15. In the decision in Angathal (Deceased) & Another Vs. Poomalai Gounder & Others, (supra) this court, relying upon the decision rendered by the three Judges Bench of the Honble Supreme Court in Kale vs Deputy Director of Consolidation AIR 1976 SC 807, has held that family arrangement reduced into writing and signed by both parties does not require any registration when the factum of the family arrangement is established.
16. In Kale vs Deputy Director of Consolidation (supra), the Hon'ble Supreme Court in paragraph No.38 has held that assuming that the family arrangement was compulsorily registrable, it would operate as an estoppel by preventing the parties after having taken advantage under the said arrangement. The relevant portion of the said Judgment is extracted hereunder.

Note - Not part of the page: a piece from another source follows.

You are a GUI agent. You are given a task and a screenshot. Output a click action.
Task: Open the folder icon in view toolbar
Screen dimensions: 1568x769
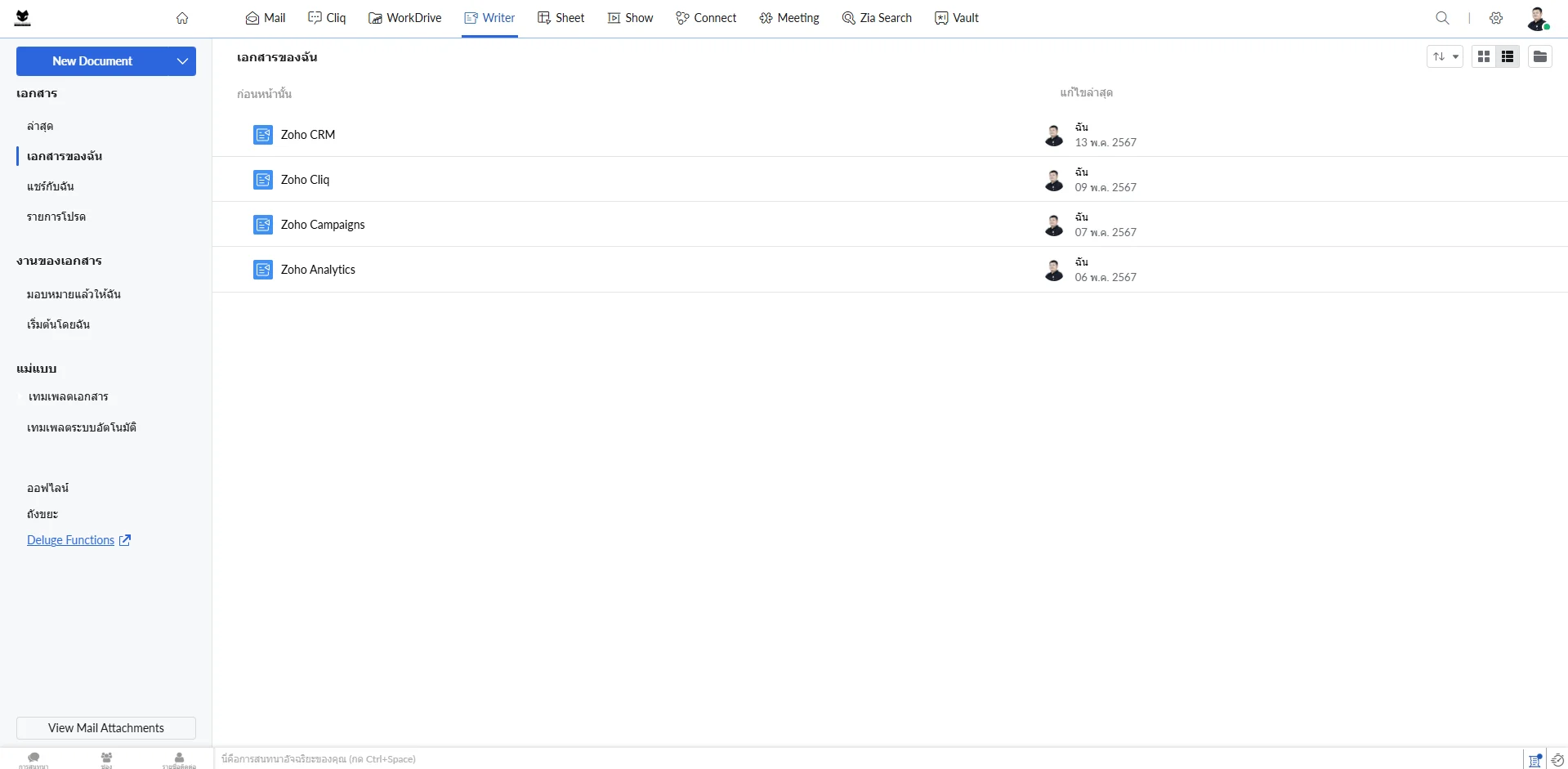click(x=1539, y=56)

'..........Assuming, however, that the said document was compulsorily registrable, the Courts have generally held that a family arrangement being binding on the parties to it would operate as an estoppel by preventing the parties after having taken advantage under the arrangement to resile from the same or try to revoke it. This principle has been established by several decisions of this Court as also of the Privy Council.'
17. In this case, in the reply notice and also in the written statement, the appellant/defendant has categorically admitted that a Panchayat was conducted. Further, she has not denied the fact that in the said panchayat, she was allotted 36 kuzhis of land. In her evidence, she has categorically admitted that in the said Panchayat, a property was allotted to her. So, it is clear that the appellant/defendant has taken advantage under the said Panchayat muchalika/family arrangement. Therefore, in view of the aforesaid decision of the Hon'ble Supreme Court, the said Panchayat Muchalika/family arrangement would operate as an estoppel against the appellant/defendant. She cannot question the said family arrangement. This court is of the view that the first appellate court has rightly rejected the contention of the appellant/defendant that Ex.A1 is not admissible in evidence. Since only past transaction was recorded under Ex.A1, the same is admissible in evidence eventhough it is an unregistered document. Further, as already pointed out that in the said family arrangement, some properties were allotted to the defendant. So, the defendant is estopped from denying the said family arrangement. Therefore, the second appeal is liable to be dismissed. Accordingly, the substantial questions of law are answered against the appellant/defendant.
18. In the result, the second appeal is dismissed. No costs.